---------- Exercise inputs
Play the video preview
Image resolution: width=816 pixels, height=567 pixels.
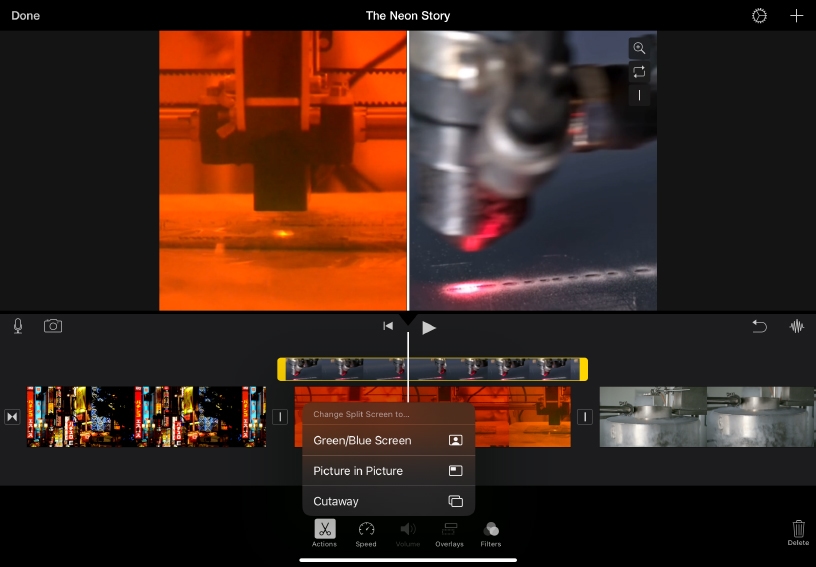pos(429,327)
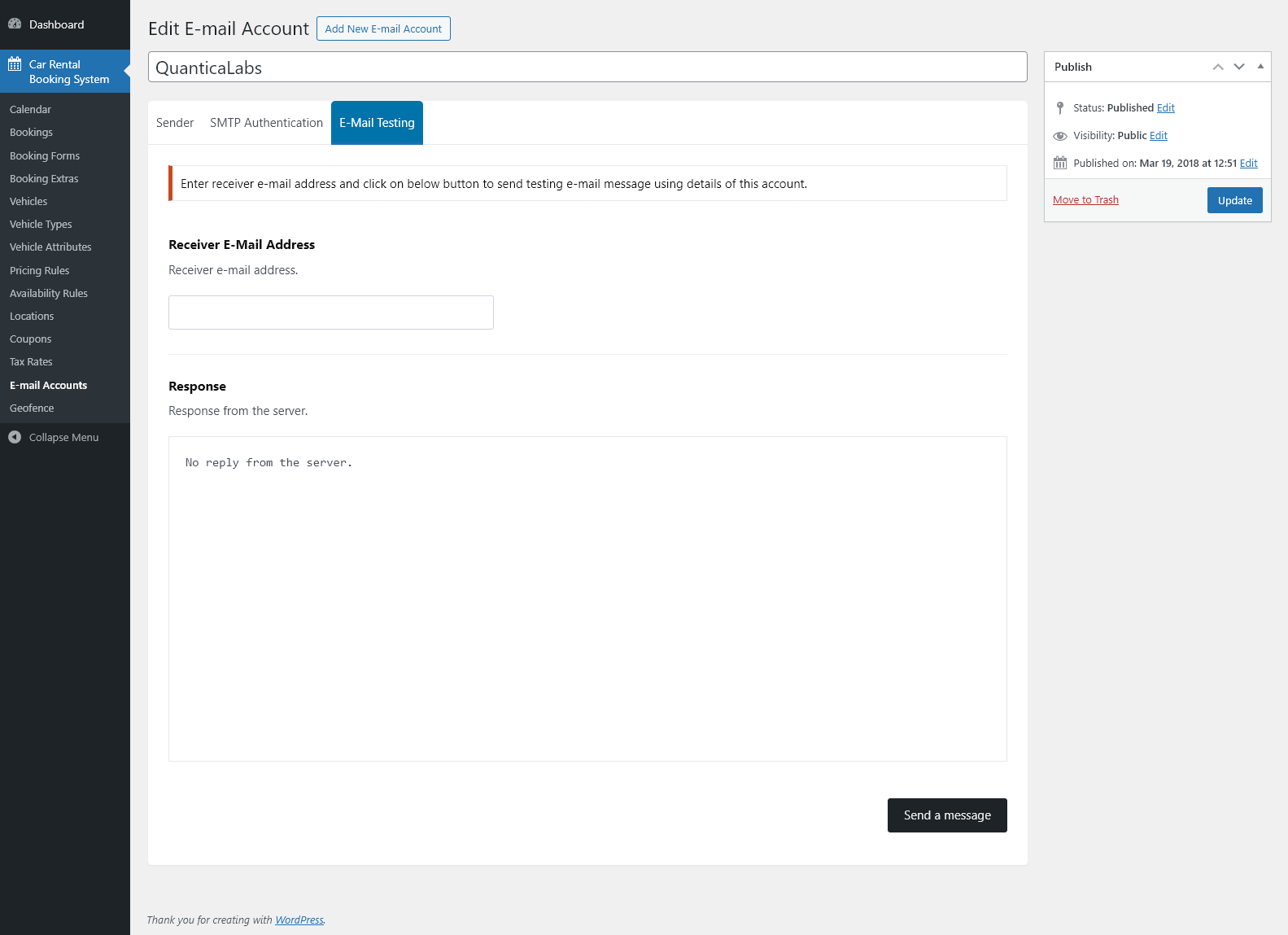This screenshot has width=1288, height=935.
Task: Click the Visibility eye icon
Action: click(1059, 136)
--------------------
» **Activity**
If an entry above contains a picture, leave that picture out and copy everything else exactly.

» **Final answer**
Play the video preview
Image resolution: width=816 pixels, height=567 pixels.
pos(429,327)
This screenshot has width=1288, height=935.
Task: Click the Visibility eye icon
Action: click(1059, 136)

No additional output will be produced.